Up until the new processor was rolled out last weekend, Realtime Trains primarily connected directly to the open data feeds provided by Network Rail. You can find out some more basic technical information about them on the Open Data Wiki. Over the years, I’ve seen various issues with them including networking glitches resulting in firewall blocks at their end as well as general loss of messaging. Most of the faults aren’t in our control but networking glitches are one of those things that it’s possible to go a long way to mitigate.
As part of the infrastructure works over the last year, we built a better mechanism to ingest these feeds, and some others, to avoid multiple connections being necessary and to improve high availability operations. Following the migration of the processor, we now only have one connection per datacentre to each feed. The layout of the systems to complete this task are a little complex (and some have said over-engineered) so thought it would be an interesting one to go over.
I’ve included a process diagram of the lifecycle of a message above. A square represents an MQ server, hexagon an instance performing message processing (Camel) and the text in the middle is the queue (blue) or topic (red) names. Our local message queue servers, running using ActiveMQ Artemis, run in a clustering pair in each DC, and each DC is independent of the other. All of the actions relating to interacting with message queues, both upstream and local, are done using Apache Camel.

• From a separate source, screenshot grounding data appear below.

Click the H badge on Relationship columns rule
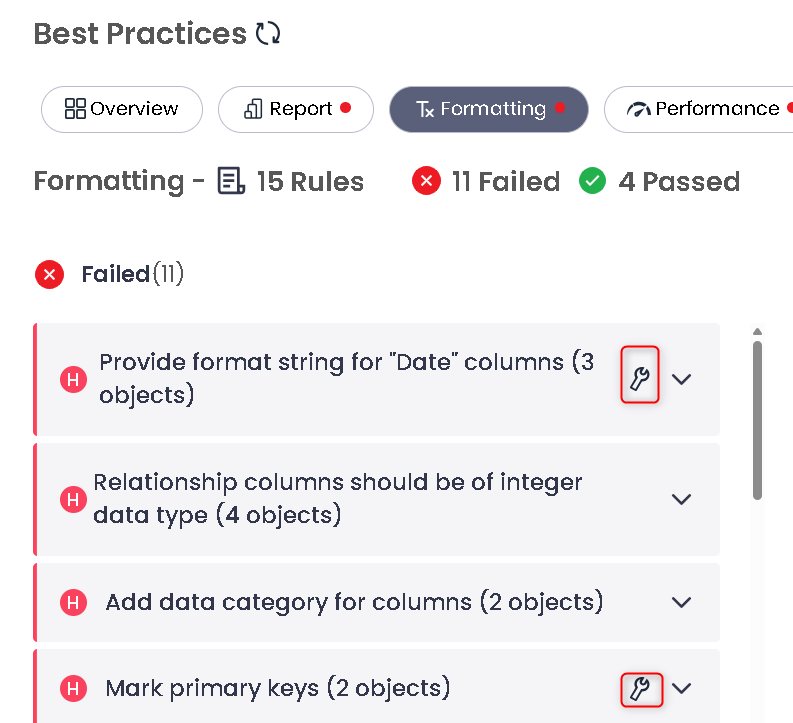This screenshot has width=793, height=723. (74, 499)
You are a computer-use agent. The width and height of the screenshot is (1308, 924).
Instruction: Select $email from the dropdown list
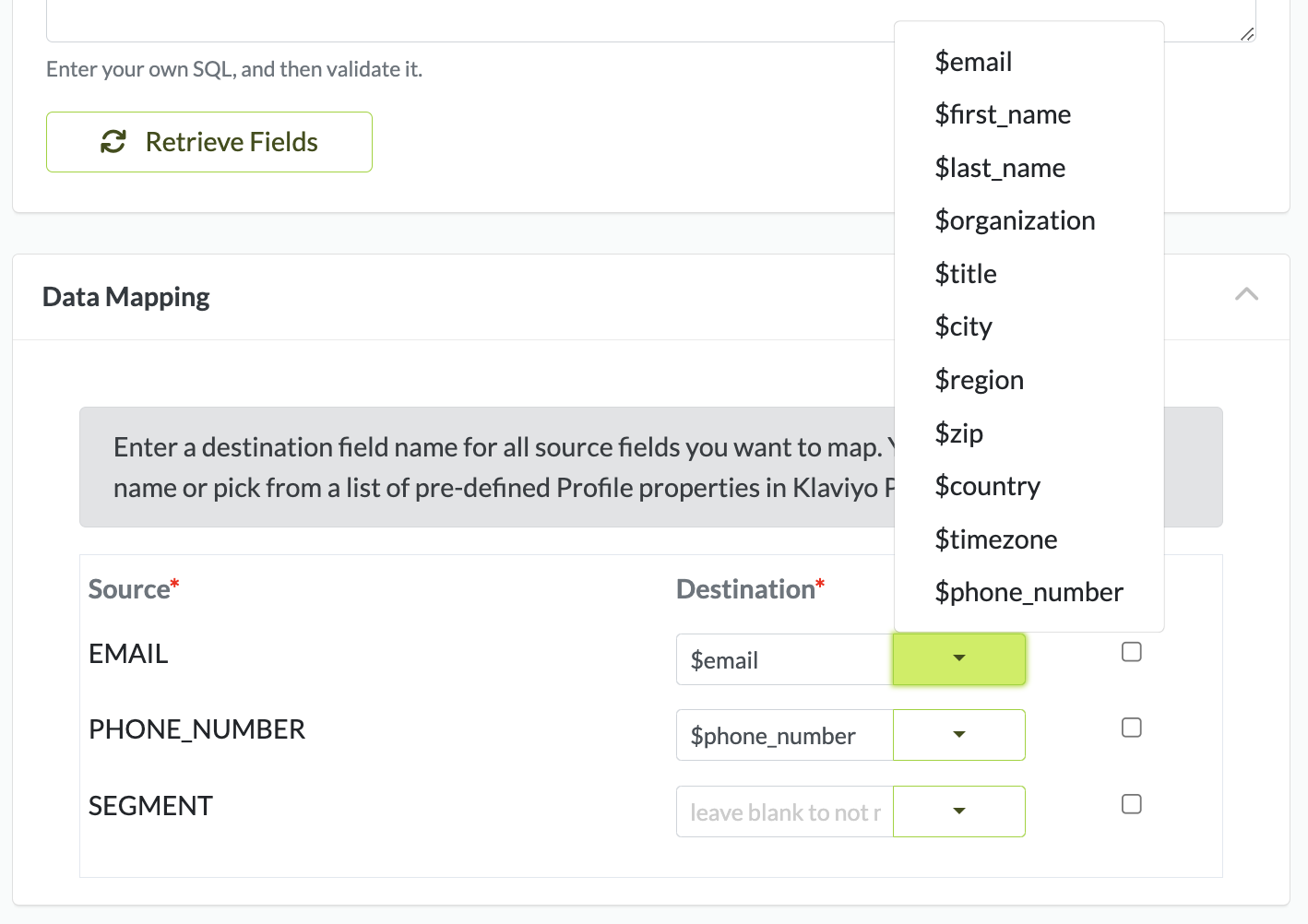(973, 62)
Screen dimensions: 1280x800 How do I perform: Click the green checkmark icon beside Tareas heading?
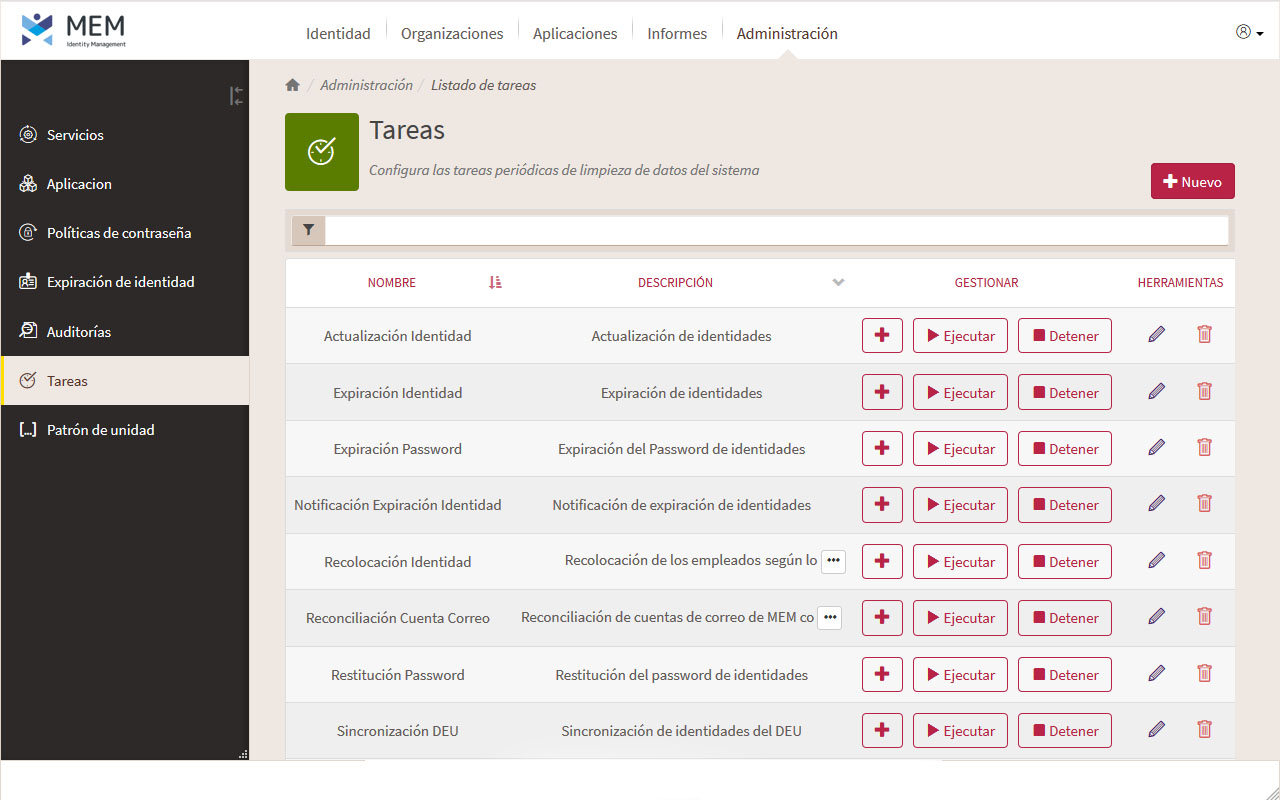pyautogui.click(x=321, y=151)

There is one virtual machine dedicated to subscribing to all feeds in each DC. The Camel instance on this system also handles data transformation to mitigate known issues with any feed. Essentially, upstream message queues are subscribed to here and then the output of the Camel instance is a transformed JSON message. A fingerprint for deduplication is also added at this stage. These messages are sent into an incoming queue for each type of message. There is deliberately no time to live set on these messages.
Artemis, at this stage, is configured to move this message into an outgoing queue and a merged queue. The outgoing queue is used by the forwarder in each DC (poor terminology, as it operates in the other DC to where it pulls the queue from) which will take those messages and put them into the local merged queue. Once the forwarder has operated, the merged queue should have two copies of each message with an ordering guarantee on a per-DC basis.

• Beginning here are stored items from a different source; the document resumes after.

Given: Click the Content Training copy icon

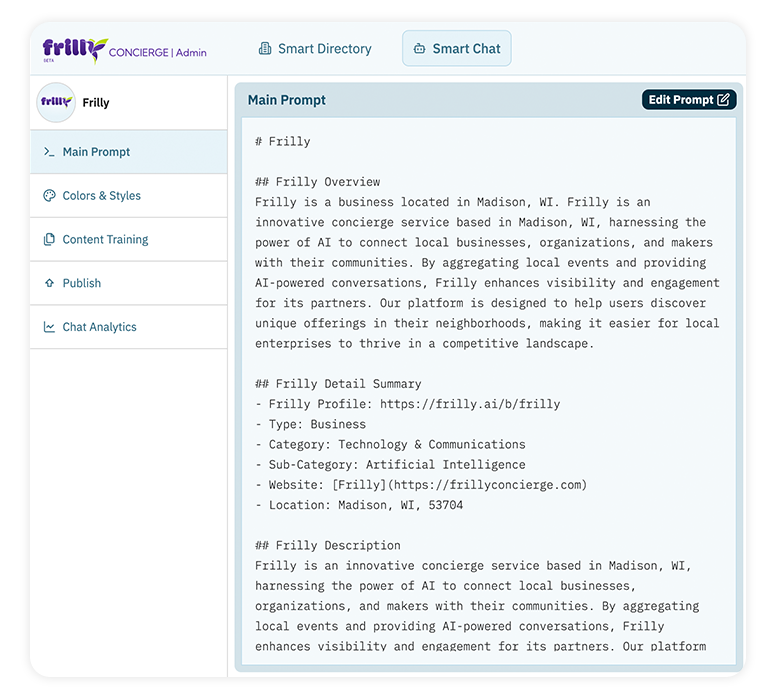Looking at the screenshot, I should 49,240.
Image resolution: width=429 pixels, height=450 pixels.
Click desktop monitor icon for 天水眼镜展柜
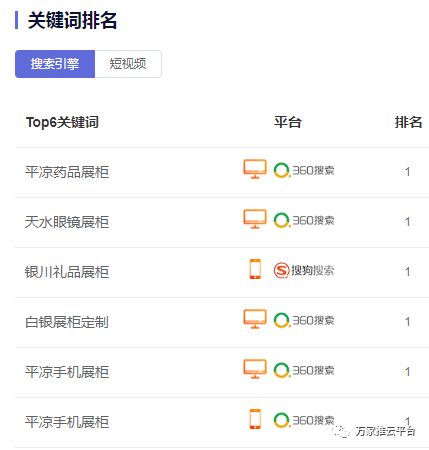pyautogui.click(x=255, y=219)
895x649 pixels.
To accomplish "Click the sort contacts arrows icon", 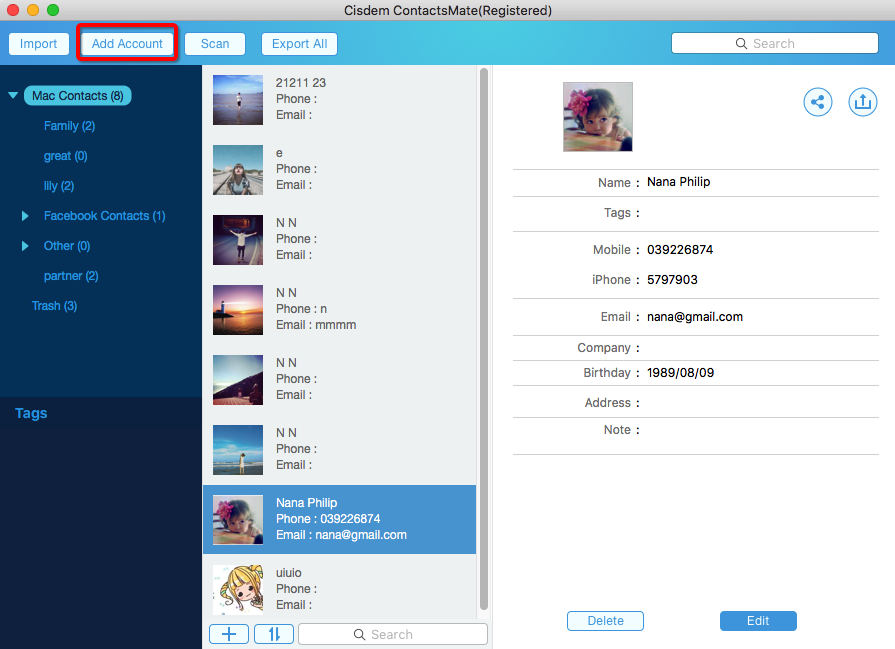I will (x=273, y=634).
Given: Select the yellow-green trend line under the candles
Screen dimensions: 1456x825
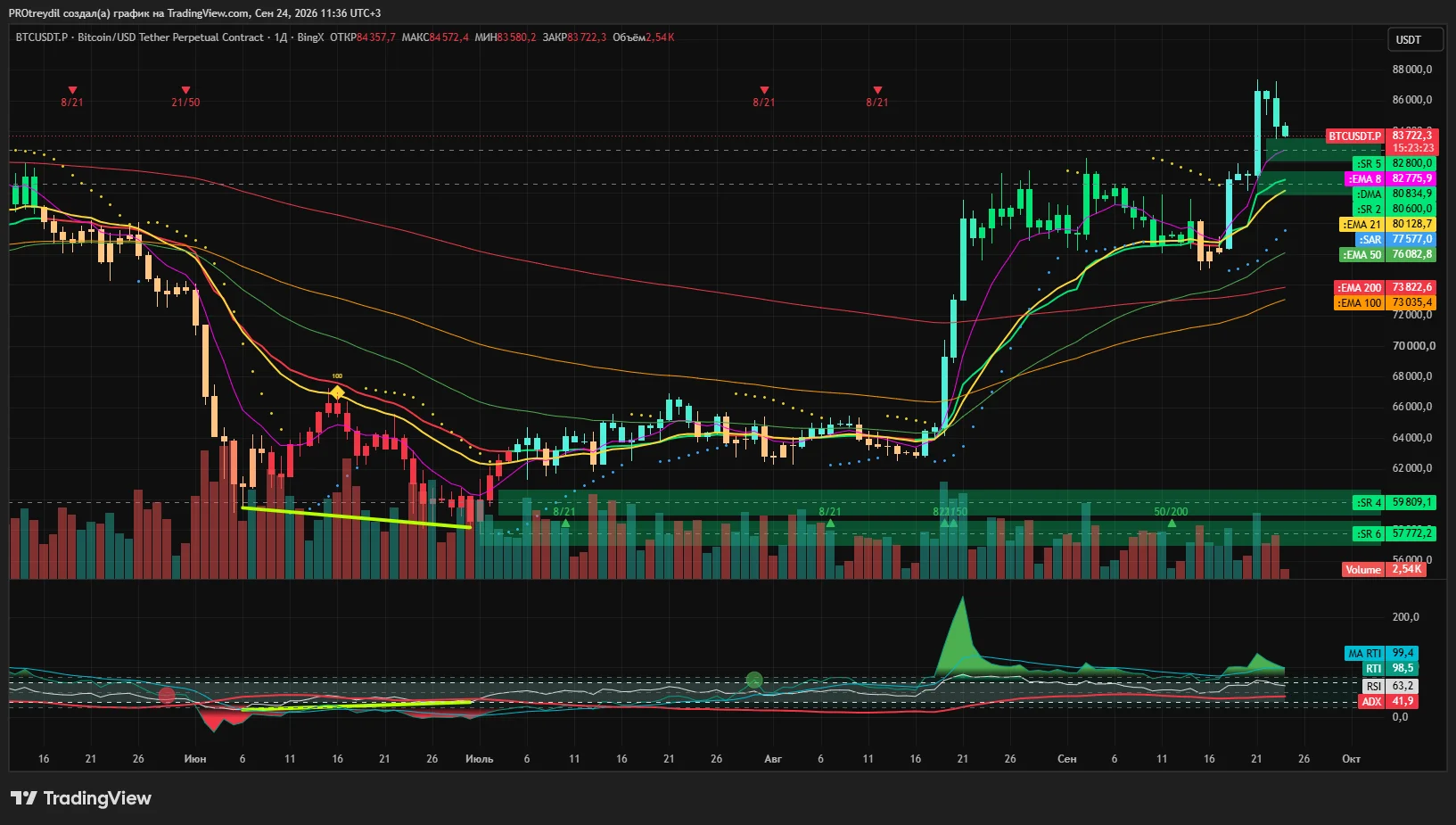Looking at the screenshot, I should [x=356, y=518].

Once we have a merged queue with both messages, a third Camel instance runs called merger and does, essentially, what it says on the tin. Using the fingerprint together with the ingesting server created in the initial stage, the messages are deduplicated and sent onto the final topics. Artemis does support deduplicating at the server level, rather than using a client, but in some Train Describer areas it is possible to receive valid duplicate messages with the same timestamp. The use of the ingesting server as a secondary key allows the deduplicator to allow through duplicated messages of this nature. There is a low risk of a server dropping out and losing messages but I did not feeling there was a need to work around this unlikely issue.
There is, in all this, an element of single point of failure. A single ingestion server with what appears to be a single merger and ingester in each DC does not bode well to improve reliability or have high availability. Each virtual machine in London is intended to be run on a different hypervisor to spread out the risk somewhat.
To that end, I’m also using Corosync on the forwarder (or puller) and merger together to ensure that they are constantly running, each VM is weighted to prefer its own Camel instance but either of the VMs goes down it will transfer within about 15 seconds. For reasons that I have yet to entirely understand, the use of multicast addressing between the nodes in the Corosync cluster led to several occasions of split brain. This only occurred in the London DC despite them both running identical hardware. I’ve now got them communication on a unicast basis, with configuration of the IPs done through Puppet rather than hardcoding, and it has been working perfectly for the last few months.
All of this new data processing adds around quarter of a second to the processing time if the message stays captive within a DC, or slightly longer if the local ingester is unavailable and it is using the remote DC message queue. That means that the train data now takes about a second to be processed and the output visible on Realtime Trains - it used to be about a half second.
As a side note, during testing of the infrastructure, I did some benchmark testing of the new RTT processor… and it’s capable of handling approximately 35,000 TD messages a minute. In the rush hour, it peaks at no more than about 8,000 per minute so there’s plenty of capacity for future rail upgrades. Turned out that disconnecting it from Artemis for 15 minutes and then reconnecting it was a very useful experiment.